Aspectos imunogenéticos da esclerose múltipla
DOI:
https://doi.org/10.33448/rsd-v15i5.51028Palavras-chave:
Esclerose múltipla, Imunogenética, HLA-DRB1*1501, Linfócitos Th1, Linfócitos Th17, Autoimunidade.Resumo
A esclerose múltipla (EM) é uma doença autoimune inflamatória crônica do sistema nervoso central, caracterizada por desmielinização e neurodegeneração progressiva, na qual fatores imunogenéticos exercem papel central na susceptibilidade e na evolução clínica. Destaca-se o alelo HLA-DRB1*1501, associado à ativação aberrante da resposta imune adaptativa. O presente estudo objetiva revisar criticamente os principais aspectos imunogenéticos da esclerose múltipla, com ênfase no papel do alelo HLA-DRB1*1501, nas vias imunológicas mediadas por células Th1 e Th17 e na interação entre fatores genéticos e ambientais.
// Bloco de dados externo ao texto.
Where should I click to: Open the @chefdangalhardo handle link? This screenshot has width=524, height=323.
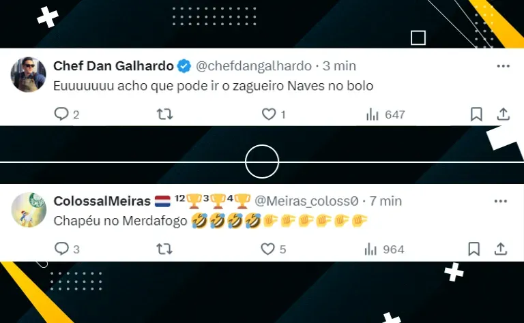pos(254,66)
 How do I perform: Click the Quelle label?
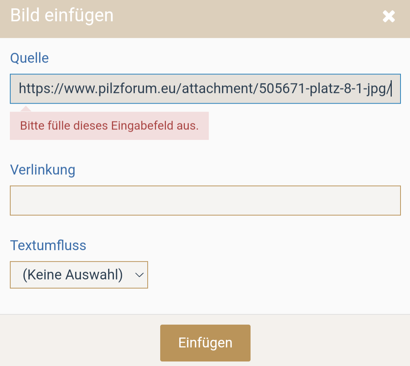tap(29, 58)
Trata-se de uma revisão sistematizada da literatura, conduzida conforme as recomendações do protocolo PRISMA 2020. A busca foi realizada nas bases PubMed/MEDLINE, Scopus, Web of Science, SciELO e LILACS, abrangendo estudos publicados entre 2010 e 2025. Foram incluídos artigos originais, revisões sistemáticas e metanálises que abordassem imunogenética e resposta imune na EM. Os estudos analisados demonstram potencial associação entre o alelo HLA-DRB1*1501 e o aumento do risco para EM, além de evidenciar o papel central das células Th1 e Th17 e de citocinas pró-inflamatórias na quebra da tolerância imunológica, inflamação neuroglial e progressão da doença. Fatores ambientais e outras associações podem modular a expressão genética e a resposta imune. A EM resulta da interação complexa entre predisposição imunogenética e fatores ambientais, sendo o HLA-DRB1*1501 um dos principais possíveis determinantes de risco. A compreensão desses mecanismos é fundamental para o desenvolvimento de estratégias diagnósticas e terapêuticas personalizadas.